PROBLEM DETAILS – Could you print, exactly as they stand, the lines from the one holding "Datenschutz (288, 1282)" to the end of the data below, and nothing more?

----

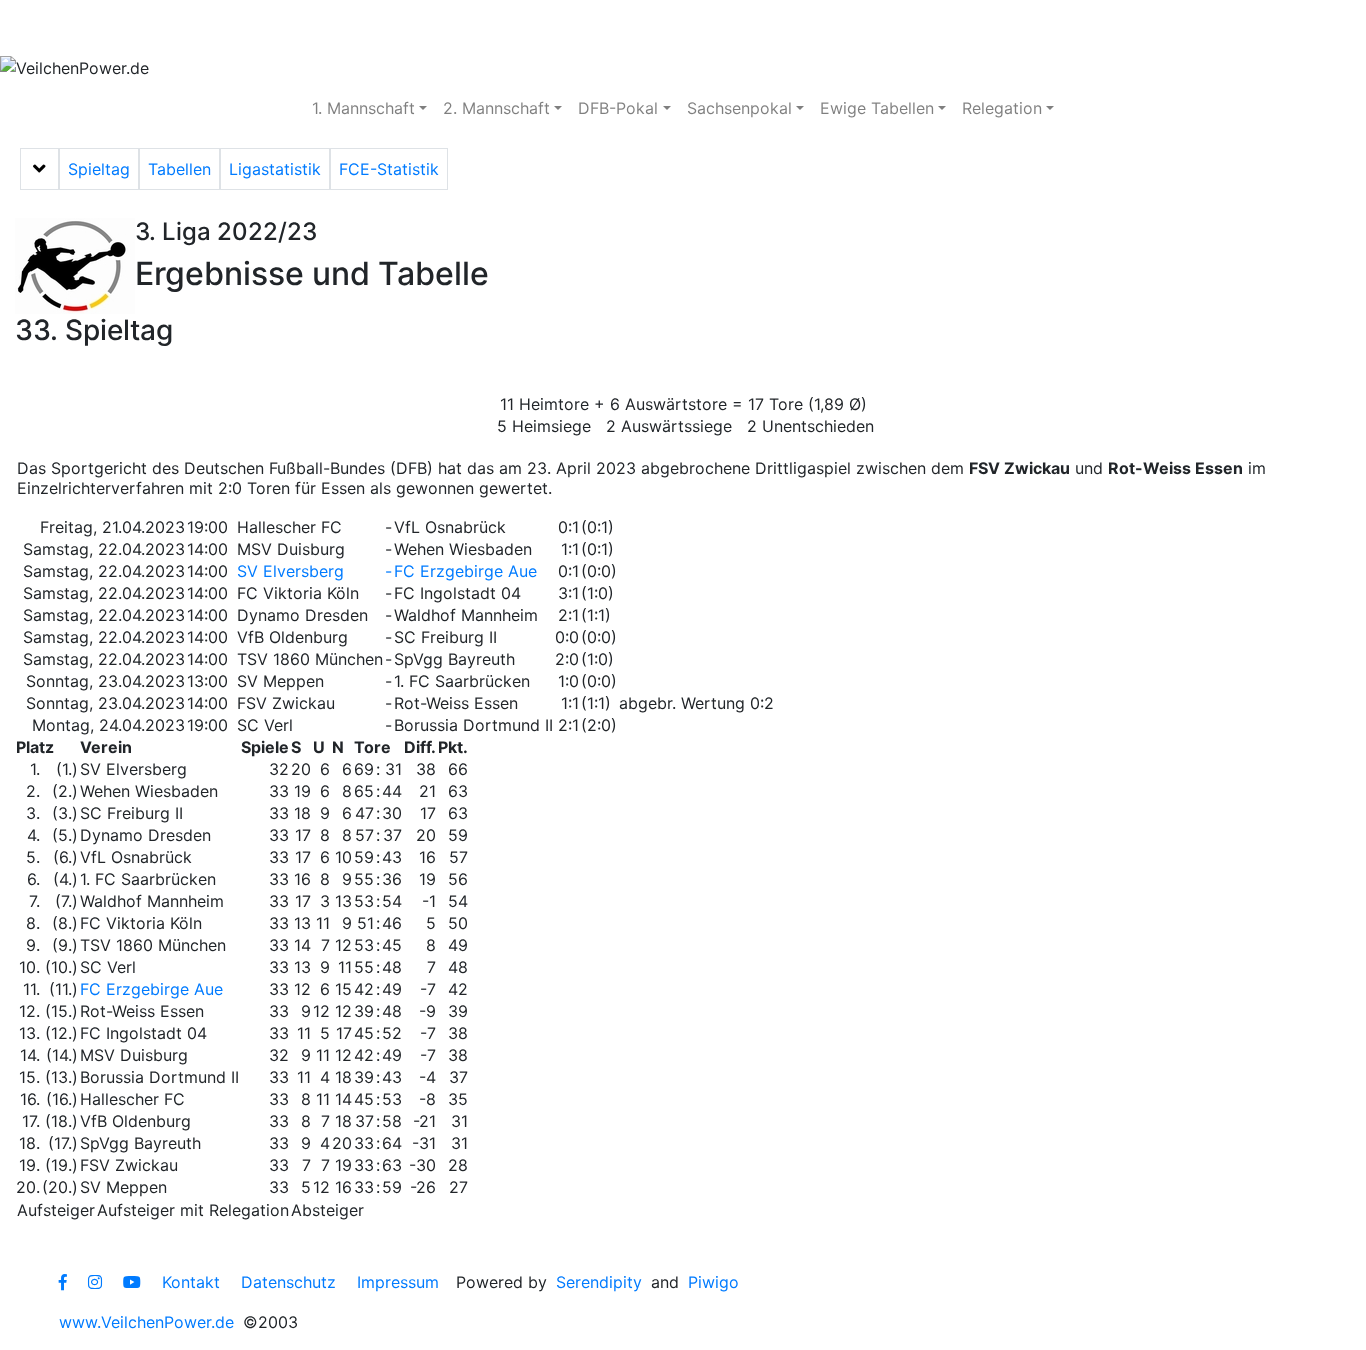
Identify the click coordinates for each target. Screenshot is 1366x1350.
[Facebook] (63, 1282)
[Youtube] (132, 1282)
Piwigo (713, 1282)
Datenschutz (288, 1282)
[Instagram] (95, 1282)
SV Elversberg (290, 571)
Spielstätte (475, 28)
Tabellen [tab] (179, 169)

----

RESPONSE AREA –
Datenschutz (288, 1282)
[Instagram] (95, 1282)
SV Elversberg (290, 571)
Spielstätte (475, 28)
Tabellen [tab] (179, 169)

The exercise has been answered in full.